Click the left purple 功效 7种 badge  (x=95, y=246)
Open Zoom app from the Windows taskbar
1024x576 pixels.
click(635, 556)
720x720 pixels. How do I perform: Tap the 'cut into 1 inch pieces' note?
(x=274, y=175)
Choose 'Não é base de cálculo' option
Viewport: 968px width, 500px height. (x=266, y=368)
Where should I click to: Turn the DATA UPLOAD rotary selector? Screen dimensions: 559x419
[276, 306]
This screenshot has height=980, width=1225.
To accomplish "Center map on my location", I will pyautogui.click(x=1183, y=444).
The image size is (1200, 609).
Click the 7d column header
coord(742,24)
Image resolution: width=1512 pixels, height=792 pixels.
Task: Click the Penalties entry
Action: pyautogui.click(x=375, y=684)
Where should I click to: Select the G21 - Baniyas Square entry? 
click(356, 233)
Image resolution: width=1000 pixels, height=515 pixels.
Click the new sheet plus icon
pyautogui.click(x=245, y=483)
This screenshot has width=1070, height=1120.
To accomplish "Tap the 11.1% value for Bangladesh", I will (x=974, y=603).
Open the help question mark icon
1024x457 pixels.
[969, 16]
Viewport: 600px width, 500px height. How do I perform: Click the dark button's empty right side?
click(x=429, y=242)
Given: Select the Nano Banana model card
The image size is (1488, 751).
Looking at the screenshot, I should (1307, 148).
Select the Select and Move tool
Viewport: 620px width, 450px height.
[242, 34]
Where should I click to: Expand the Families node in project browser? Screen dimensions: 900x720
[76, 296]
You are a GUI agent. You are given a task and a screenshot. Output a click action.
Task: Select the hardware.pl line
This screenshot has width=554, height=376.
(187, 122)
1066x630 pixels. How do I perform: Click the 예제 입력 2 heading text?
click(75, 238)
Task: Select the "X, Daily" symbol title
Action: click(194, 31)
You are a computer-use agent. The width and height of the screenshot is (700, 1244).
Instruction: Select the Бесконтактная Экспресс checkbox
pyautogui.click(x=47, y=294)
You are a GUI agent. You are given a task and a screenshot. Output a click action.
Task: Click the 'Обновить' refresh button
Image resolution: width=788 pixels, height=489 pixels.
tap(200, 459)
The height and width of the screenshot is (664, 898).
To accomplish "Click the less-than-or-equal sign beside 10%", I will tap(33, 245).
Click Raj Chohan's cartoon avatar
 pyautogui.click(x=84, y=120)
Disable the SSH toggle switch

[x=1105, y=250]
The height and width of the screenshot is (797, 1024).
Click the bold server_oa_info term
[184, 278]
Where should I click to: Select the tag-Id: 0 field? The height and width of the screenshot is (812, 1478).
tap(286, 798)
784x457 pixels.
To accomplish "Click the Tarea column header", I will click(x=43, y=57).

* * * * * * * * *

Output all of the records exactly, with nothing omitted.

Click the left purple 功效 7种 badge  (x=95, y=246)
Open Zoom app from the Windows taskbar
1024x576 pixels.
click(635, 556)
720x720 pixels. How do I perform: Tap the 'cut into 1 inch pieces' note?
(x=274, y=175)
Choose 'Não é base de cálculo' option
Viewport: 968px width, 500px height. (x=266, y=368)
Where should I click to: Turn the DATA UPLOAD rotary selector? Screen dimensions: 559x419
[276, 306]
This screenshot has height=980, width=1225.
To accomplish "Center map on my location", I will pyautogui.click(x=1183, y=444).
The image size is (1200, 609).
Click the 7d column header
coord(742,24)
Image resolution: width=1512 pixels, height=792 pixels.
Task: Click the Penalties entry
Action: pyautogui.click(x=375, y=684)
Where should I click to: Select the G21 - Baniyas Square entry? 
click(356, 233)
Image resolution: width=1000 pixels, height=515 pixels.
Click the new sheet plus icon
pyautogui.click(x=245, y=483)
This screenshot has width=1070, height=1120.
To accomplish "Tap the 11.1% value for Bangladesh", I will (x=974, y=603).
Open the help question mark icon
1024x457 pixels.
[969, 16]
Viewport: 600px width, 500px height. How do I perform: Click the dark button's empty right side?
click(x=429, y=242)
Given: Select the Nano Banana model card
The image size is (1488, 751).
Looking at the screenshot, I should (1307, 148).
Select the Select and Move tool
Viewport: 620px width, 450px height.
[242, 34]
Where should I click to: Expand the Families node in project browser? Screen dimensions: 900x720
[76, 296]
You are a GUI agent. You are given a task and a screenshot. Output a click action.
Task: Select the hardware.pl line
This screenshot has width=554, height=376.
(187, 122)
1066x630 pixels. How do I perform: Click the 예제 입력 2 heading text?
click(75, 238)
Task: Select the "X, Daily" symbol title
Action: click(194, 31)
You are a computer-use agent. The width and height of the screenshot is (700, 1244).
Instruction: Select the Бесконтактная Экспресс checkbox
pyautogui.click(x=47, y=294)
You are a GUI agent. You are given a task and a screenshot. Output a click action.
Task: Click the 'Обновить' refresh button
Image resolution: width=788 pixels, height=489 pixels.
tap(200, 459)
The height and width of the screenshot is (664, 898).
To accomplish "Click the less-than-or-equal sign beside 10%", I will tap(33, 245).
Click Raj Chohan's cartoon avatar
 pyautogui.click(x=84, y=120)
Disable the SSH toggle switch

[x=1105, y=250]
The height and width of the screenshot is (797, 1024).
Click the bold server_oa_info term
[184, 278]
Where should I click to: Select the tag-Id: 0 field? The height and width of the screenshot is (812, 1478).
tap(286, 798)
784x457 pixels.
To accomplish "Click the Tarea column header", I will click(x=43, y=57).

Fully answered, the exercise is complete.